Over recent months, I've enjoyed engaging with local voters about the issue of climate change. I've held two community forums* specifically on the issue of climate change. My regular mobile offices bring the conversation to you - whether you're in Dickson or Belconnen, Civic or Charnwood. This week, I sent a postcard out to all the whole electorate asking for people's views, and am enjoying reading through the first batch of responses. Today, I was out with my team doorknocking the suburbs of Gungahlin, discussing the issue face-to-face with local residents.

Overall, the message has been positive. In a soundbite era, my sense is that many people are looking for a style of politics that allows us to get past fear-mongering and slogans, dismiss the common myths about carbon pricing, and talk about the optimistic low-carbon future that is the goal of the package.

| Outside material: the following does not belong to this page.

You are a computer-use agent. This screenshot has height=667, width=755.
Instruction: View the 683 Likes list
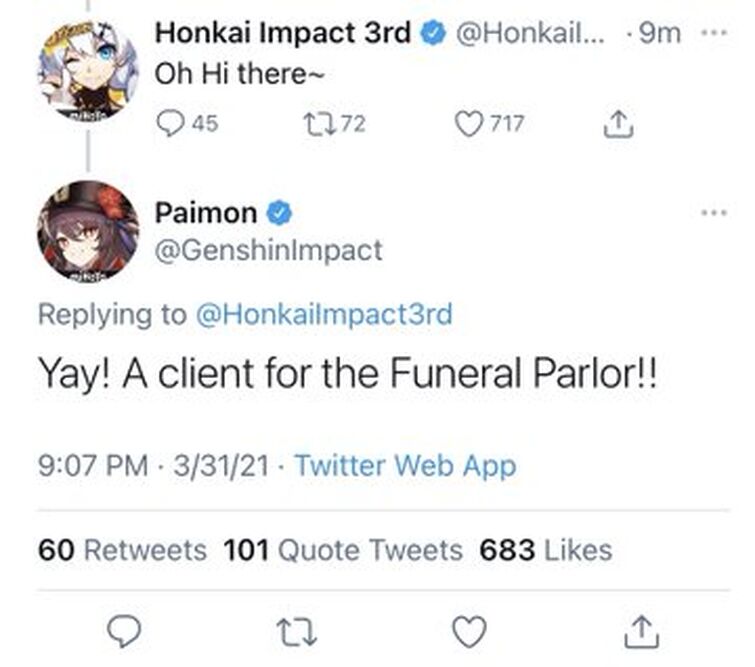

If you've got views on climate change and putting a price on carbon pollution, I'd love to hear from you. Give me a call (6247 4396), drop me an email (andrew.leigh.mp at aph.gov.au), or come along to one of my community events. For example, on Saturday 27 August, I'll be holding my third community forum that's specifically focused on climate change. The venue is Majura Hall, Rosevear St, Dickson, and it'll run from 10-11.30am.

I look forward to continuing the conversation.

Update: Here's a video wrapping up the forum.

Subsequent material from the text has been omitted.